Downtown Harbor, Philipsburg Copyright 2012 Andy Richards

I know very little about the Caribbean. I believe it gets its name primarily from the Carib natives, who chased the earliest known inhabitants—the Arawak natives—from the island and were the inhabitants when French commercial interests first began to cultivate tobacco on the northern part of the island as early as 1624. Over the years, the island was seized and controlled, alternatively, by the French, Dutch and English. In 1648, the French and Dutch agreed to split the island into a French zone to the North (“Saint Maarten”) and a Dutch zone to the South (“Sint Maarten”).  But control see-sawed back and forth, primarily between constantly warring England and France, over a 100 plus year period. Finally, in 1816, the French/Dutch zones were restored, and over time, each became a part of their parent’s sovereign nation.  Not surprisingly, for a location that has 340 plus days of sun each year, St. Maarten’s economy is primarily tourism, with 85% of its workforce serving the tourist economy.  While the island does export sugar and guava berries, agriculture makes up for a scant 1% of the economy, and the island is heavily dependent upon imports.
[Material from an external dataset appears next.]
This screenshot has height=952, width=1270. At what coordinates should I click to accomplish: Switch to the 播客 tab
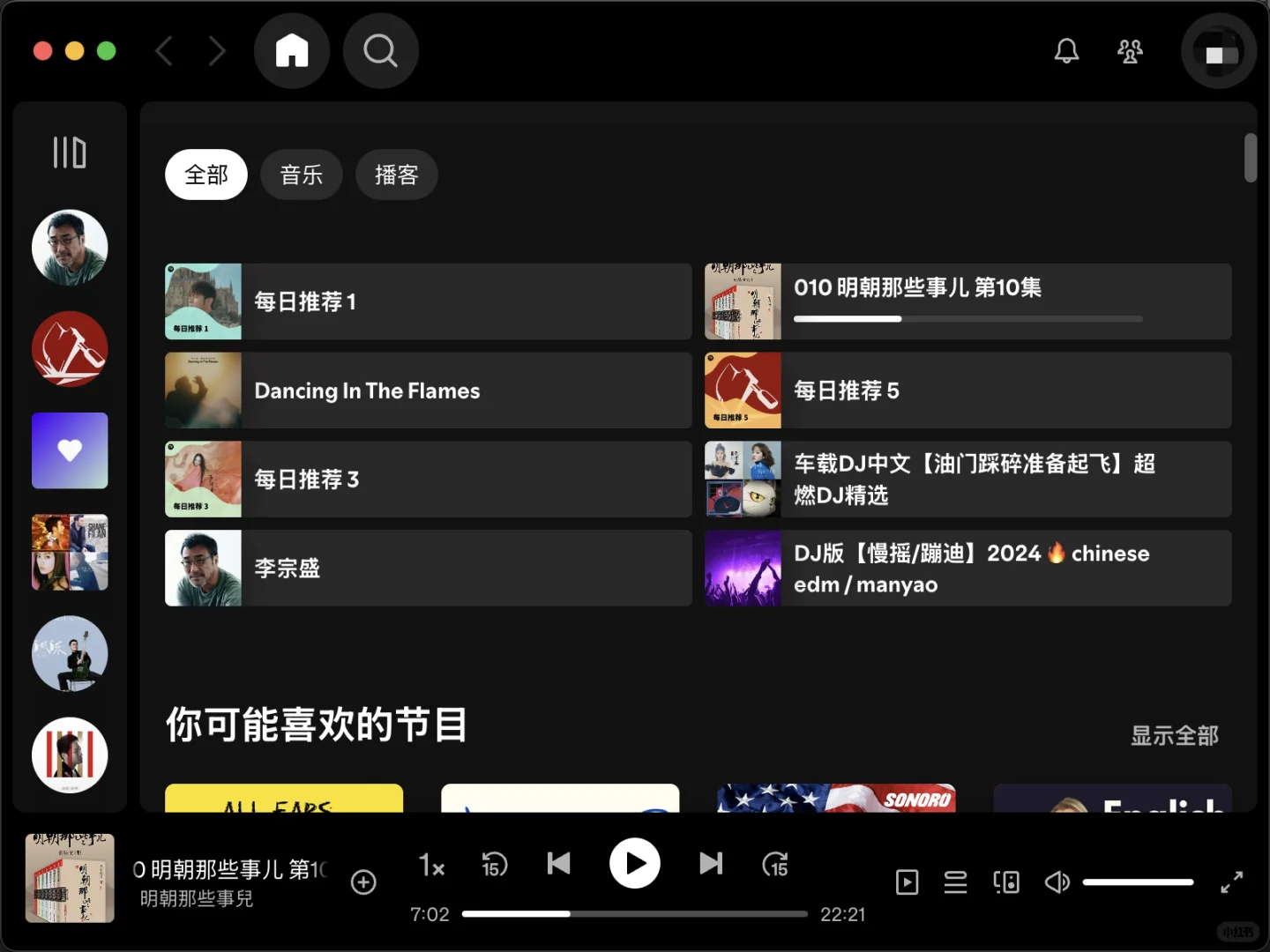click(396, 175)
Philipsburg, St. Maarten Copyright 2102 Andy Richards

Today, the island is geographically divided, roughly 60% French and 40% Dutch. The French city of Marigot (we did not get there) is the most populous city on the island (which has an overall population of 75-80,000). However, the Dutch have a slightly larger overall percentage of the population. We spent our entire part of a day in Philipsburg (one of the downsides to cruises is that your time in any port is usually limited to only part of one day).

St. Maarten Water Taxi Copyright 2012 Andy Richards

We took the popular water taxi from the cruise dock on the Southeastern part of the island over to the dock near downtown Philipsburg. After you exit the taxi, the first thing you see is the white sand beach, with azure-blue, clear water, backed up by colorful architecture immediately behind the beach and green mountains back to the East.

Beach; Philipsburg, St. Maarten Copyright 2012 Andy Richards

Ashore from the dock you see the Philipsburg Courthouse dead ahead to the North. In that direction, a block up brings you to the busy, downtown shopping district, which runs West to East.  We did not make it to any other island location during the short stay. I came away from St. Maarten wishing I had more time to explore, and to enjoy the festive, but “laid back” island life. Everyone seemed welcoming and friendly. As I mentioned last week, I was pleasantly surprised at the photographic fodder everywhere I turned. St. Maarten, I will be back!